The DEIR violates the Delta Reform Act.
The Delta Reform Act of 2009 requires making “protecting, restoring, and enhancing the Delta ecosystem” a “co-equal goal” with water supply reliability. The Delta Reform Act also requires that any new system to convey water past the Delta “include appropriate Delta flow criteria.” There is not a glimmer of any of this in the thousands of pages of the DEIR.

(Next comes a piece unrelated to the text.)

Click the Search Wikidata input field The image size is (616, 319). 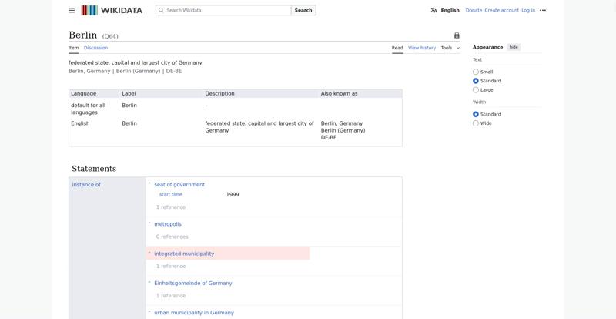[x=223, y=10]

Instead, the DEIR opts for the traditional CEQA dodge that if the proposed project doesn’t make an already terrible situation worse, there is no impact. The DEIR views the Delta ecosystem as a constraint on water supply, not as “co-equal.” The DEIR doesn’t say a thing about flows needed to restore the Delta. Instead, the DEIR evaluates whether the Delta tunnel would be able comply with grossly inadequate flow standards that have created the Delta’s existing ecological crisis.
The DEIR violates CEQA.
CEQA requires that an analysis look at the whole of a proposed project. The DEIR doesn’t come close on this score, either. As in the 2015-2018 “WaterFix” proposal, DWR still has not decided if the Bureau of Reclamation and the Central Valley Project (CVP) are in or out. It’s the same story this time around: DWR wants the opportunity for the CVP to sign on, but doesn’t analyze the impacts if it does.

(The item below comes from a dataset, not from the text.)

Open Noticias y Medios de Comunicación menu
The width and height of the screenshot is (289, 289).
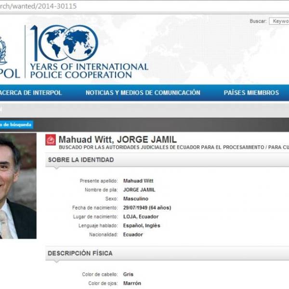point(143,93)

The DEIR does not describe reservoir operations of DWR’s State Water Project (SWP) and Reclamation’s CVP as they exist today. Instead, the DEIR says there are no plans to change reservoir operations. The DEIR throws existing operations into a model, turns the crank, and reports the results. The DEIR then says ‘see, not much changed.’ It is a big exercise in making the reader forget: that there is no legal requirement behind how the DEIR’s modelers told their model to model reservoir operations. There is no existing requirement to make DWR do in practice what its modelers did in the model.
Models don’t operate the SWP and the CVP. People do. Operators make decisions based on policy, risk tolerance, and continuous evaluation of conditions. The DEIR doesn’t describe the decisionmaking processes of project operators, and particularly how those processes are reasonably foreseeable to change if a tunnel to export water under the Delta is built. That’s misleading and against the law. It’s also an open door for DWR’s managers and contractors, and their armies of lawyers and consultants, to game the rules to squeeze more water through the new tunnel.

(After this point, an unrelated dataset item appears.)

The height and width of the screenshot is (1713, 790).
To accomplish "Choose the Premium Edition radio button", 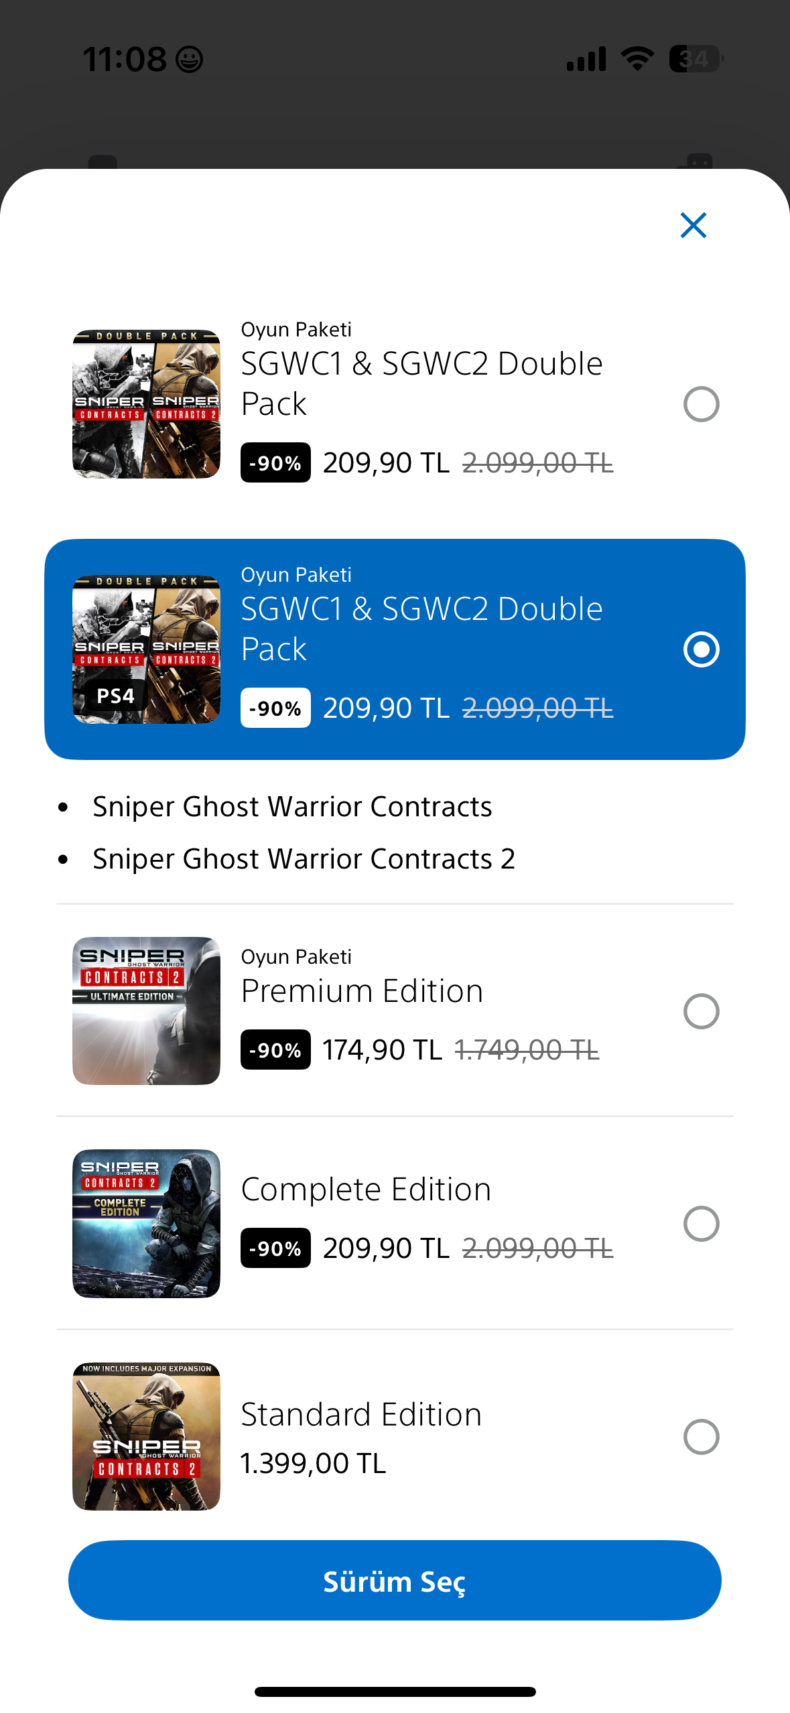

The DEIR dismisses impacts to Delta water quality.
The DEIR admits that salinity in the Delta will be “substantially” and “measurably” higher in some months of below normal and dry water years. But the DEIR claims no impact, because the salinity increases wouldn’t take salinity above the existing inadequate standards. Except, that is, when the State Water Board allowed “temporary urgency changes” after one dry year, at which point even the existing weak standards wouldn’t count.
It will take an enormous coalition effort to beat this Delta-killing project.
During DWR’s last run at tunneling under the Delta, CSPA took on the whole DEIR from soup to nuts. This time, CSPA has focused on what it does uniquely or particularly well, and signed on to other excellent comments from the National Resources Defense Council, Sierra Club California, and AquAlliance.
CSPA expects DWR to certify its EIR later this year, and that litigation will follow.
CSPA expects that by 2024, a broad coalition of environmental and fishing groups, Delta counties, environmental justice organizations, and others will be working at the State Water Board to oppose the water rights changes that would be needed before the Delta tunnel project could start construction.
Additional note: DWR’s email address did not accept the April 2020 scoping comments of CSPA et al. on the Delta tunnel project, even though CSPA submitted those comments on time. As a result, DWR did not respond to CSPA et al.’s scoping comments. CSPA also re-submitted CSPA et al.’s scoping comments as supplemental comments on the DEIR.